From the Republic of Consciousness Prize for Small Presses 2019 longlist – Hang Him When He Is Not There by Nicholas John Turner.
This book is disorientating. It reads as a series of short stories that the reader expects will eventually interlink – it is, after all, described as a novel. Some chapters are more straightforward than others. Some are distinctly weird. A threatening undercurrent weaves itself through the pages, shadows not quite glimpsed in passing. There is a viciousness to certain thoughts and interactions. Few of the characters are likable, not that this is necessary.
Settings vary but include: a care home, a vineyard, an apartment crowded by books, a decaying family home, rooms let to tourists by an elderly lady. A proof reader travels to meet a reclusive author; in later stories we learn more about their lives. A chapter tells of two brothers on holiday; they reappear in the background of another tale. Books and how they are read are a recurring feature – meta considering the challenge of pinning down what this book is saying.

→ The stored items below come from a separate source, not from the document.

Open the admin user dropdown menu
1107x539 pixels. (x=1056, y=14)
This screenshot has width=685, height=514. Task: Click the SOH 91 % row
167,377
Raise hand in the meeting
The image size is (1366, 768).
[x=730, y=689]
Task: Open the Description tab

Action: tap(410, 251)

One theme I plucked from the many permutations of characters’ narrative and observations was the disturbance felt on registering that a person one is close to is not as thought and treated as, perhaps for many years. It is impossible to fully understand all that goes on inside another’s head and one is rarely the centre of another’s universe however much they appear attentive and to revere.

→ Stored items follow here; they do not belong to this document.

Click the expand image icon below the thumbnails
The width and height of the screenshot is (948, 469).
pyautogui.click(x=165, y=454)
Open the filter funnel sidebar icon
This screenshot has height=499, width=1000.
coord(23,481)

I pondered if the author is offering a work that demands readers change and change again their interpretations as they progress through its pages.

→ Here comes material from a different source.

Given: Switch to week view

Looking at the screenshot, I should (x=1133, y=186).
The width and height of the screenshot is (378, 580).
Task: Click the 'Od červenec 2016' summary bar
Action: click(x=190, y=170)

The Mystics chapter was particularly challenging to read due to the brutality. Sexual or bodily explicit scenes throughout offer nothing pleasant. People within these stories are not conventionally good looking – flaws are described vividly. There is the suggestion of personal darkness that few acknowledge, an innate coarseness veneered by observers as much as self.
So, what was the author trying to convey in writing this way?
“I’ll do better than to tell you about a dream I had. I’ll tell you how it was to have this dream. But not before telling you how it was to recall having had it. Everything is everything.”
There are obvious plays with language and form. More was gleaned on a second reading. Ultimately though this was a book that left me perplexed and somewhat frustrated, despite best efforts. The intricacies offered were tantalisingly elusive, viewed through a glass darkly. I wonder if this was intended.
My copy of this book was provided gratis by the publisher, Splice.